# [What the task asks]
Reproduce the following records exactly from the line containing "Bodkin (363, 528)" onward, ending with the last line and including it.

# [Record extracts]
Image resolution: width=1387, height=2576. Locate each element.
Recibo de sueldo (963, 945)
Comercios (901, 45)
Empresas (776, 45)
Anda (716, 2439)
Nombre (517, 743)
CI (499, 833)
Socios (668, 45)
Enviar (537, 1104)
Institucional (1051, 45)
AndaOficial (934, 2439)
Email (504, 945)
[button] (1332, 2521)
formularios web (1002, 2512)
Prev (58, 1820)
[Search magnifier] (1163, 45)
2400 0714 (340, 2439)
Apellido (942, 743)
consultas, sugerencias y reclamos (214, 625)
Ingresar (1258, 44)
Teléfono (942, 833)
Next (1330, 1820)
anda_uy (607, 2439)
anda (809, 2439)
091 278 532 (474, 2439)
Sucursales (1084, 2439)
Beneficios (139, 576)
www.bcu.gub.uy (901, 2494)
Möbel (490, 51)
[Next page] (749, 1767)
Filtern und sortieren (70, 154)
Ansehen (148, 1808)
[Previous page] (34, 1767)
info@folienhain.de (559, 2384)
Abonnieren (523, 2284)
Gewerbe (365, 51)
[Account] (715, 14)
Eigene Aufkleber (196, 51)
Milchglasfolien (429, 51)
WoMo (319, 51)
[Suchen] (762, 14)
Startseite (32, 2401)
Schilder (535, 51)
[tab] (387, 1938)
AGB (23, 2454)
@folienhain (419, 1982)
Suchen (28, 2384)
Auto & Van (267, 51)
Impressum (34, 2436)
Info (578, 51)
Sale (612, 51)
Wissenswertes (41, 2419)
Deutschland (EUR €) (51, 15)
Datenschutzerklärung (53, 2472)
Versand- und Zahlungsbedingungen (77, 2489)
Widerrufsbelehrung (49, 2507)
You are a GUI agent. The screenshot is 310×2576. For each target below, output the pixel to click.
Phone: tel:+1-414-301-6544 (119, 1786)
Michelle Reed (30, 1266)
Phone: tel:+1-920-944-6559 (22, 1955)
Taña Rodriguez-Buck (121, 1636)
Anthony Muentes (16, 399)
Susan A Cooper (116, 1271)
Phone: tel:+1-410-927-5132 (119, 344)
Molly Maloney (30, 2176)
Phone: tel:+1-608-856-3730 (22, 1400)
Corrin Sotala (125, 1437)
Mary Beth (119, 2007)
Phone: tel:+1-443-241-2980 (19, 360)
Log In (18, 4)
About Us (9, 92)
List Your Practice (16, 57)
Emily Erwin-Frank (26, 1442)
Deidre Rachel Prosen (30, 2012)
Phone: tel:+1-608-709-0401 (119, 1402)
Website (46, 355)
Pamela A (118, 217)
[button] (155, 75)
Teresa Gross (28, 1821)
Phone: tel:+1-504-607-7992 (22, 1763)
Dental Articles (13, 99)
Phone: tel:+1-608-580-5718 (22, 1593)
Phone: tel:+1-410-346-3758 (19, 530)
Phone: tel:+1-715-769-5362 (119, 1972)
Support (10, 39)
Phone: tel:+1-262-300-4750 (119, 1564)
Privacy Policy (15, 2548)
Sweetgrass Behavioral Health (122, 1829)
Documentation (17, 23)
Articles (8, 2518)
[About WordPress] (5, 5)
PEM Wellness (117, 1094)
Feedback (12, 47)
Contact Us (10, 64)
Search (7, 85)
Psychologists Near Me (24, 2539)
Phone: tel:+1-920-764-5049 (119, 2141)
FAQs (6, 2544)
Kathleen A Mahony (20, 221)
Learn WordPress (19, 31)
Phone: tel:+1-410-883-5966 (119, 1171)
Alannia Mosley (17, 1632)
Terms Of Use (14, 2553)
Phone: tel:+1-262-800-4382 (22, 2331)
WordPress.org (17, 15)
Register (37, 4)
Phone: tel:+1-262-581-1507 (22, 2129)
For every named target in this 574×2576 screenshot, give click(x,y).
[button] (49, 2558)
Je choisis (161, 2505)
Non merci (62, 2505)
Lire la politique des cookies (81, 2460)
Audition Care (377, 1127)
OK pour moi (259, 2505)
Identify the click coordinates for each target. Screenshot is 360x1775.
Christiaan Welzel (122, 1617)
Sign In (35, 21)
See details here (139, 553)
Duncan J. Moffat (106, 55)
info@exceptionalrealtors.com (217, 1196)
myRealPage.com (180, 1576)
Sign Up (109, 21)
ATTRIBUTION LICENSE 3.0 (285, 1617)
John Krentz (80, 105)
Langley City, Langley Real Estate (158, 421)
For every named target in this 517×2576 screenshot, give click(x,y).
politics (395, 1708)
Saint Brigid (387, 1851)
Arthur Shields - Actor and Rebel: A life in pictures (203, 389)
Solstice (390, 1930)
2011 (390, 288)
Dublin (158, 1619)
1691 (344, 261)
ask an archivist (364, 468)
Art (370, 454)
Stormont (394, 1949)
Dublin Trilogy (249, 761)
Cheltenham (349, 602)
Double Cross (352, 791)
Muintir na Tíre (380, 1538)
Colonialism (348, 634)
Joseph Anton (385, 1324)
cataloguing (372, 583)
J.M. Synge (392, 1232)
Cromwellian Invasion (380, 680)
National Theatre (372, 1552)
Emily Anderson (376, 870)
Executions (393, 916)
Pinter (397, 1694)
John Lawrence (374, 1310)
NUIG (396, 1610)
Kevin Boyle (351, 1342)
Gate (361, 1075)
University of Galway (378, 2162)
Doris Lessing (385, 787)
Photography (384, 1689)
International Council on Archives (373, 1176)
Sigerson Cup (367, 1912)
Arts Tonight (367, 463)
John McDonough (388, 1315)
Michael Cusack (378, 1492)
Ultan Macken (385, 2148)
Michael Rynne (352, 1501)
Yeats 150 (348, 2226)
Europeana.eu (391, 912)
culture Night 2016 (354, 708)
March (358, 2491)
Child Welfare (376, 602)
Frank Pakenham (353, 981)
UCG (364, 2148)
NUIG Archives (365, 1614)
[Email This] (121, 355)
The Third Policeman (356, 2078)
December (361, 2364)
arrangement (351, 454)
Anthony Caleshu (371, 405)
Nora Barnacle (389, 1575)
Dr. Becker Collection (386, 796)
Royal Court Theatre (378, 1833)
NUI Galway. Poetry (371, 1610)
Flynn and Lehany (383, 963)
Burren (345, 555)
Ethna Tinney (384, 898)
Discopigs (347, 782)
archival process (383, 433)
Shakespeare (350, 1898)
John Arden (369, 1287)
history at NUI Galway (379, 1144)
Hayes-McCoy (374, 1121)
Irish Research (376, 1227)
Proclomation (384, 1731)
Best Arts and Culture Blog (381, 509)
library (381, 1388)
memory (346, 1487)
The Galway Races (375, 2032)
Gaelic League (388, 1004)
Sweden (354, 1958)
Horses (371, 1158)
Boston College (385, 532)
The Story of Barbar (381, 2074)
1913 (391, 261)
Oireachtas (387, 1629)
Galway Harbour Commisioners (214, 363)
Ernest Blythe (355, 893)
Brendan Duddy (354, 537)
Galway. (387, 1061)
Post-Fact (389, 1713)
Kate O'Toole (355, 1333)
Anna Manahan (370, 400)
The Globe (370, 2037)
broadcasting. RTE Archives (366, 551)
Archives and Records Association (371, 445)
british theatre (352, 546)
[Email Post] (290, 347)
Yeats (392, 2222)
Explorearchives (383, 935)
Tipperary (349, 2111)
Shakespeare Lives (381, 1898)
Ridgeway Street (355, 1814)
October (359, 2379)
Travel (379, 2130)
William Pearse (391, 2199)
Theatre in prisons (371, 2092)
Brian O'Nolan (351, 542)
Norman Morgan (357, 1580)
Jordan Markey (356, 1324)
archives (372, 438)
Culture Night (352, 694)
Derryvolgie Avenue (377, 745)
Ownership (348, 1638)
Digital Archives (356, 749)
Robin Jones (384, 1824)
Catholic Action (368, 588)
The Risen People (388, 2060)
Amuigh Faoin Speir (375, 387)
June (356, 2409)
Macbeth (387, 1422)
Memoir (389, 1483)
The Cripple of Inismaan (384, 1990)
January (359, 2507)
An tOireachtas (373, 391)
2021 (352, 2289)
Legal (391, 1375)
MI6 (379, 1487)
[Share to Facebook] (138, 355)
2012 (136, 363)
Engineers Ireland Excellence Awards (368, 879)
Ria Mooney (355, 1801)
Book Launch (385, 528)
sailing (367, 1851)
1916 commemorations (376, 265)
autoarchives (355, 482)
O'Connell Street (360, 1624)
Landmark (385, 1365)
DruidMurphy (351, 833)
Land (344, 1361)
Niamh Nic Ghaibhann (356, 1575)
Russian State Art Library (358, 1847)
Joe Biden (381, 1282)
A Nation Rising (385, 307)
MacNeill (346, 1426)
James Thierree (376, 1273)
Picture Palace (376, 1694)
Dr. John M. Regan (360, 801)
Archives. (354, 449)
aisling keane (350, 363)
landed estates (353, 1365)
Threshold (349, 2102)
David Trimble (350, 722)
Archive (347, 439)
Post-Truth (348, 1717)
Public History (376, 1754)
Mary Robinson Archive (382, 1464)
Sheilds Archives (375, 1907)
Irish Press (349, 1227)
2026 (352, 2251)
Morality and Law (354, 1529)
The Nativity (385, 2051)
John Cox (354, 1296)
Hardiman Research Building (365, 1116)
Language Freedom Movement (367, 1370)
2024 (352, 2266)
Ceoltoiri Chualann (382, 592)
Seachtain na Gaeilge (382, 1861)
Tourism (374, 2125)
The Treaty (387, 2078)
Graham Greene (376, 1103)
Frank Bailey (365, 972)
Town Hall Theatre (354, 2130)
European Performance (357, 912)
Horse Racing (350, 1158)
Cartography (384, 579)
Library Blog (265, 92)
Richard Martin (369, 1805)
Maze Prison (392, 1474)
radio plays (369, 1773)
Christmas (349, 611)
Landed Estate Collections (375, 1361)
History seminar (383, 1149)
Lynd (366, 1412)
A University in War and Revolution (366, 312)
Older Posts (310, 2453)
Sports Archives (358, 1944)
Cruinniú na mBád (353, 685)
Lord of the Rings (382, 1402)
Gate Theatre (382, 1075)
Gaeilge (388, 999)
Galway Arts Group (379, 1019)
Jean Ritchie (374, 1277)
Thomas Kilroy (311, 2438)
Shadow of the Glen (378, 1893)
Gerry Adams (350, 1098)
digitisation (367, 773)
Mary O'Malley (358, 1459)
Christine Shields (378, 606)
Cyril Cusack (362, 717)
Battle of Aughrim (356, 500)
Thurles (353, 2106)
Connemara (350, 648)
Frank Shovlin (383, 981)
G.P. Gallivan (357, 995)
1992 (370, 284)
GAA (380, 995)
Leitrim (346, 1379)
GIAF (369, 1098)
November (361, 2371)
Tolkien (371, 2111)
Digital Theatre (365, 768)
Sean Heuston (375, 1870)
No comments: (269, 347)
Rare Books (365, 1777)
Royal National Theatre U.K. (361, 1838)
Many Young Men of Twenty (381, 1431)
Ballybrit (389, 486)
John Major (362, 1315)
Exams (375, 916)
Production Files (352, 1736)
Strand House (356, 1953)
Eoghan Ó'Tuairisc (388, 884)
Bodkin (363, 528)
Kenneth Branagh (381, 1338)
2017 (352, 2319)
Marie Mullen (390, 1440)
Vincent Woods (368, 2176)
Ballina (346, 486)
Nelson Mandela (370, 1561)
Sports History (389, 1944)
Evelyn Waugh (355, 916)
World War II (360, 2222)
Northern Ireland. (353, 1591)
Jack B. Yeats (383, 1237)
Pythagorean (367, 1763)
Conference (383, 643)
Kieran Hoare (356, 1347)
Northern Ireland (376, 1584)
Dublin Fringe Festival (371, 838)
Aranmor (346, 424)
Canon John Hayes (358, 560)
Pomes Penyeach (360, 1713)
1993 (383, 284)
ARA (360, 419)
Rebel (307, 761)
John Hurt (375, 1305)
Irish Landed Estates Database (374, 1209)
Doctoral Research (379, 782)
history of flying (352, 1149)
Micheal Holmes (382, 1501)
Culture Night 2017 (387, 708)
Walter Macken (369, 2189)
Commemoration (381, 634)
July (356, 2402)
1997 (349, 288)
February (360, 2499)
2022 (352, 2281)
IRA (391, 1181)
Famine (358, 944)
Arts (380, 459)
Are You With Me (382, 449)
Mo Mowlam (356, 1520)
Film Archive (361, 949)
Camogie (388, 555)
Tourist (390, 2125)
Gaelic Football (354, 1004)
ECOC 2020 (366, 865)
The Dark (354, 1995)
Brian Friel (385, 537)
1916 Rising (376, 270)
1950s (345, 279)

# [Result]
Bodkin (363, 528)
Kenneth Branagh (381, 1338)
2017 (352, 2319)
Marie Mullen (390, 1440)
Vincent Woods (368, 2176)
Ballina (346, 486)
Nelson Mandela (370, 1561)
Sports History (389, 1944)
Evelyn Waugh (355, 916)
World War II (360, 2222)
Northern Ireland. (353, 1591)
Jack B. Yeats (383, 1237)
Pythagorean (367, 1763)
Conference (383, 643)
Kieran Hoare (356, 1347)
Northern Ireland (376, 1584)
Dublin Fringe Festival (371, 838)
Aranmor (346, 424)
Canon John Hayes (358, 560)
Pomes Penyeach (360, 1713)
1993 (383, 284)
ARA (360, 419)
Rebel (307, 761)
John Hurt (375, 1305)
Irish Landed Estates Database (374, 1209)
Doctoral Research (379, 782)
history of flying (352, 1149)
Micheal Holmes (382, 1501)
Culture Night 2017 (387, 708)
Walter Macken (369, 2189)
Commemoration (381, 634)
July (356, 2402)
1997 (349, 288)
February (360, 2499)
2022 (352, 2281)
IRA (391, 1181)
Famine (358, 944)
Arts (380, 459)
Are You With Me (382, 449)
Mo Mowlam (356, 1520)
Film Archive (361, 949)
Camogie (388, 555)
Tourist (390, 2125)
Gaelic Football (354, 1004)
ECOC 2020 (366, 865)
The Dark (354, 1995)
Brian Friel (385, 537)
1916 Rising (376, 270)
1950s (345, 279)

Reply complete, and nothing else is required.